Le Feu

[1909]

 

[Anonyme]

 

La porte étroite, par André Gide. Mercure de France.

 

Je remercie le hasard qui m'a fait lire après les Révélées, la Porte étroite. Oh ! le beau livre, et comme il vous laisse l'impression du chef d'œuvre. Oui du chef-d’œuvre... et je ne m'adresse pas ici aux lecteurs de Prévost, Corday, etc... mais à ceux qui ont sur la table, à portée de leur main, Dominique ou Adolphe.

L'intrigue est impossible à raconter. Quand je vous aurais dit que la Porte étroite est l’histoire d'un jeune homme et d'une jeune fille qui s'aiment… qui se séparent et qui ne veulent pas du bonheur commun, parce qu'ils sont encombrés par les scrupules que le protestantisme sème dans les âmes, je vous aurais fort mal renseignés, j'aurais trahi Monsieur Gide et laissé dans l'ombre une infinité de détails qui donnent à ce livre son âpreté et son prix.

Dès les premières pages, nous assistons à un roman d'amour. Cela est simple, presque banal... mais, de chapitre en chapitre, le ton se hausse, une angoisse naît qui vous prend à la gorge et vous fait haïr les influences qu'ont subies Jérôme et Alissa. Et nous ne savons pas d'où vient cette angoisse. Nous n'assistons à aucune catastrophe. Nous ne comprenons pas bien ce qui se passe dans l'esprit des personnages... Quelqu'un s'est élevé entre leur amour : c'est Dieu... Et le drame muet atteint à une intensité incroyable... Tout est confus, trouble, inquiétant. Nous sommes pris, tentés de nous écrier : « Alissa pourquoi agissez-vous ainsi !... Vous aimez Jérôme, il vous aime... soyez heureux... Quel poison avez-vous donc dans l'âme ?... Quelle sorte de bonheur pensez-vous donc trouver hors du bonheur de tous ?... Pour être plus digne de Jérôme, vous l’aimez en Dieu ! et vous le tuez et vous vous tuez ! »

Les derniers chapitres du roman sont composés par le journal d'Alissa.
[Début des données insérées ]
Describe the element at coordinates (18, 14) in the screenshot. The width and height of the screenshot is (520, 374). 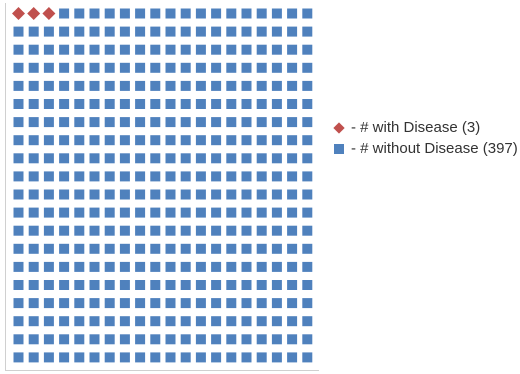
I see `marker-with-disease` at that location.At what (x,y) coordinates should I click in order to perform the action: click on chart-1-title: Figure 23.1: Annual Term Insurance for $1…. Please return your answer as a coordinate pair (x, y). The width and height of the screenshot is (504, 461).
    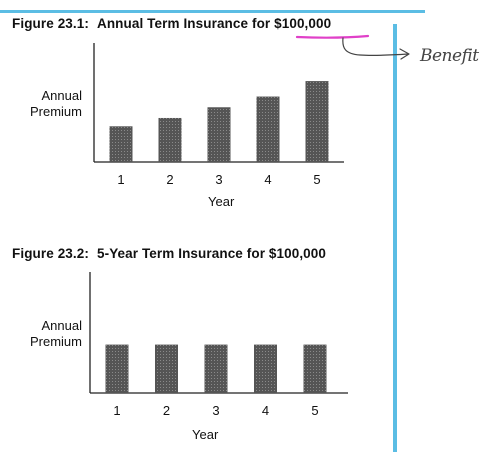
    Looking at the image, I should click on (172, 24).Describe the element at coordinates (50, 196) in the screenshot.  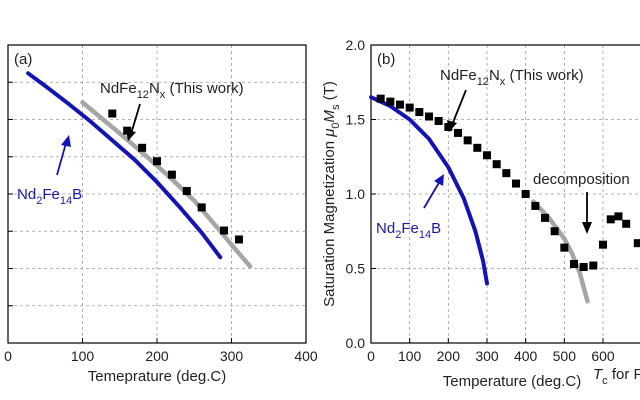
I see `nd-label-a: Nd2Fe14B` at that location.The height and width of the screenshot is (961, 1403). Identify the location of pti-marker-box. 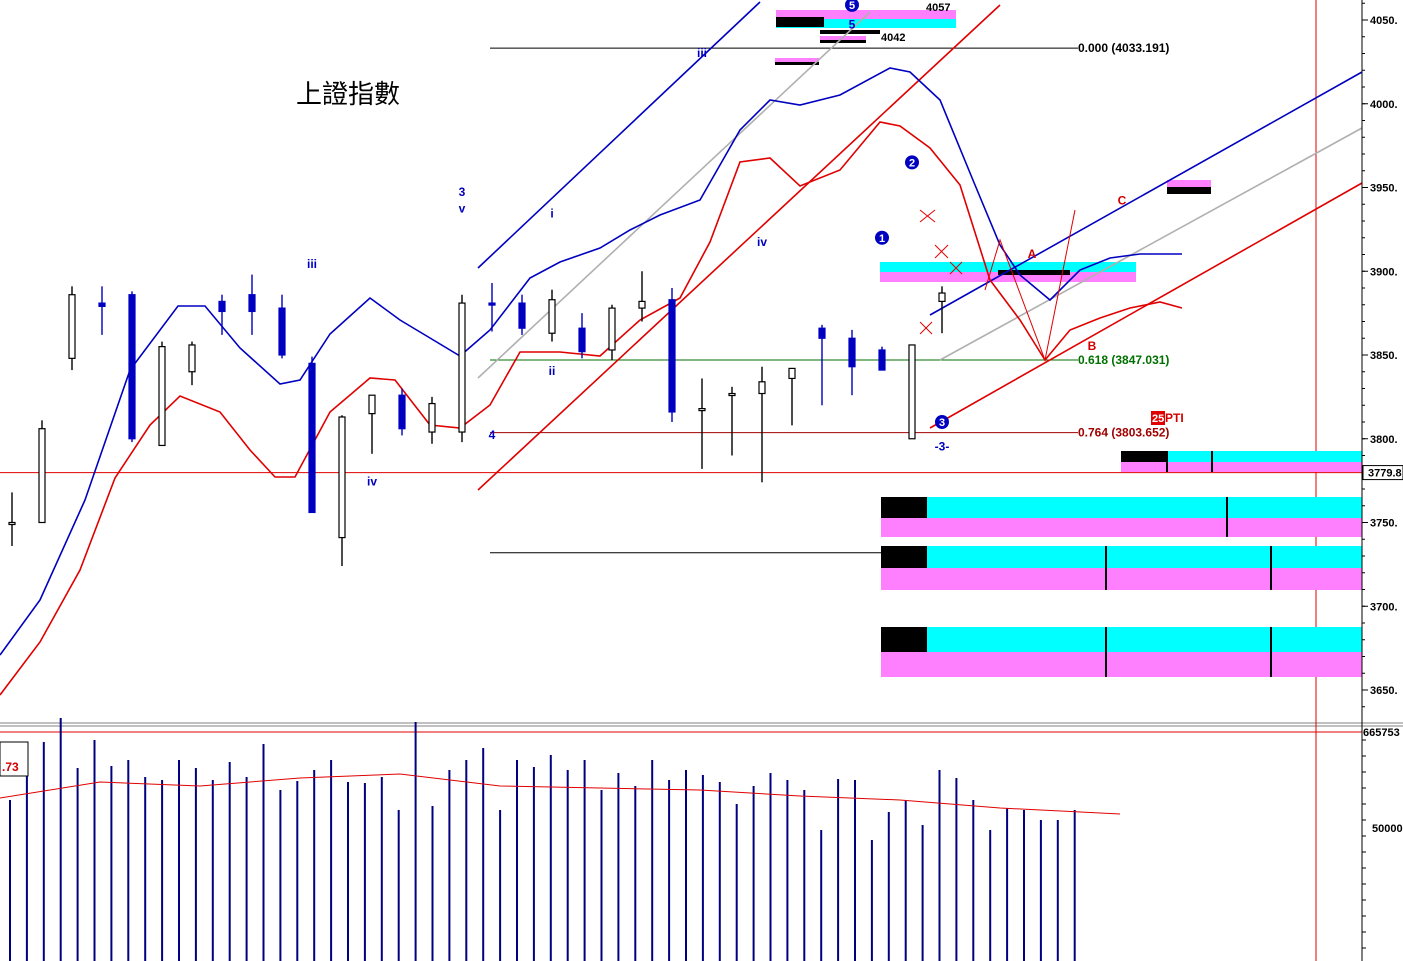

Ils jettent brusquement une éclatante lumière sur tout ce qui nous avait paru obscur pendant le récit...

Alissa a une sœur. Elle sent que cette sœur plus jeune aime Jérôme. Elle veut se sacrifier. Elle met le sacrifice au-dessus du bonheur... Et cette idée s'implante dans son âme, la ravage, l'exalte, la dénature. Elle se sacrifie mais elle ne procure pas le bonheur à celle pour qui elle se sacrifie et qui épouse un homme qui la fait vivre résignée et presque heureuse selon les lois ordinaires.

A quoi a servi le sacrifice d'Alissa ? A rien, si ce n'est à détruire l'existence de tous ceux qui l'entouraient.
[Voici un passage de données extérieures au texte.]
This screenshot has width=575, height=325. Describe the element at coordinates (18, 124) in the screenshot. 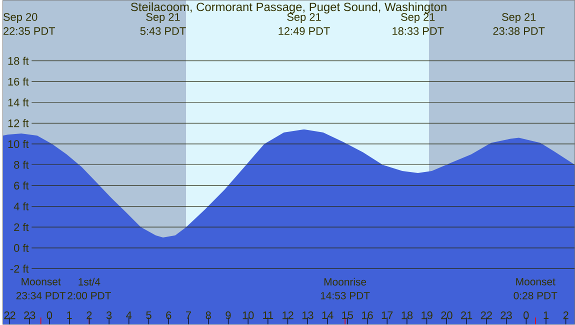

I see `y-tick-label: 12 ft` at that location. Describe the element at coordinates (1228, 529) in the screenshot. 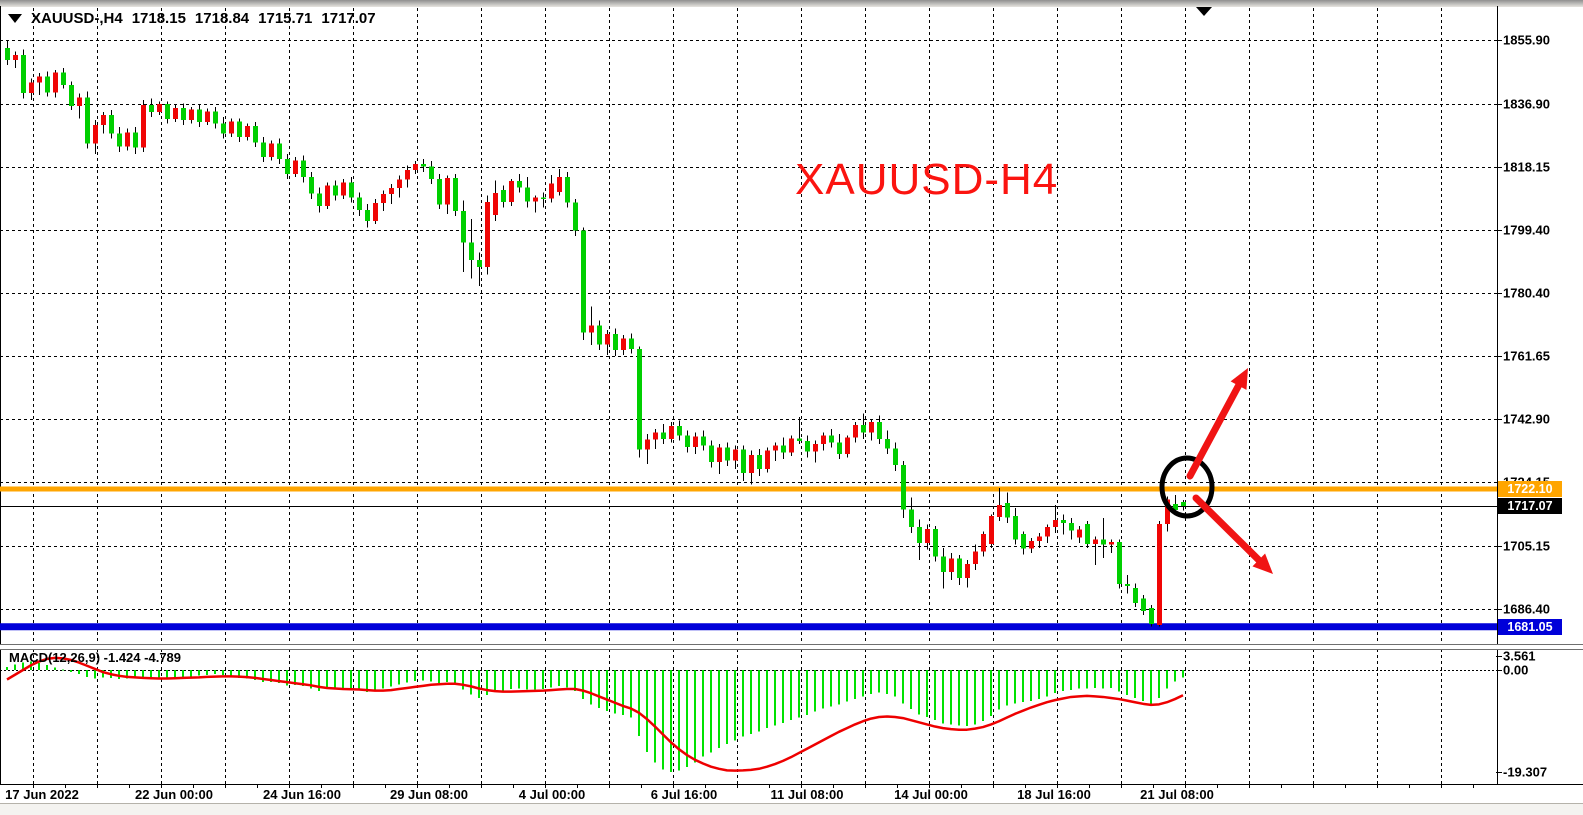

I see `annotation-arrow-down-shaft` at that location.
La Porte étroite est un violent pamphlet contre le protestantisme. En d'autres temps on aurait discuté ce livre, il est assez riche d'émotions et de pensées. Et quelle simplicité ! Quelle maîtrise dans le choix des détails et dans le style qui est celui des vrais classiques ! Quel beau langage emploie M. Gide :

Certes, toutes les qualités de cette œuvre ne sautent pas aux yeux brutalement. Ce n'est pas la violence des événements qui nous frappe. Comme je l'ai dit, ils sont insignifiants, en apparence. Mais ils retentissent en vous avec une force dont nous ne pouvons pas nous défendre. Les scrupules qui pèsent sur Alissa et Jérôme vous remplissent, vous aussi, d'un malaise, d'une inquiétude qui grandissent et qui éclatent enfin, à la dernière ligne du livre, lorsque l'auteur a mis sous vos yeux le cœur nu d'Alissa.

Oui, la Porte étroite, est un admirable livre ! Le sujet est de la catégorie des beaux sujets. Il est simple. Il est suffisamment général pour toucher tous les esprits, toutes les consciences torturées par des aspirations inhumaines ! Il est traité avec une sûreté et un art remarquables. Pas d'inutilités, pas de longueurs, pas de défaillances. Chaque scène ajoute son ombre, son inquiétude, et cela, par un mot, un geste, un silence, par tous les moyens qu'emploie l'art véritable qui a le dédain du clinquant et l'horreur de la vulgarité dont nous sommes gorgés jusqu'à en avoir la nausée.

Il est curieux de voir M. Gide, après l’Immoraliste et les Nourritures Terrestres revenir aux problèmes qui l'intéressaient, il y a une quinzaine d'années, alors qu'il écrivait le Voyage d’Urien et surtout les Cahiers d'André Walter.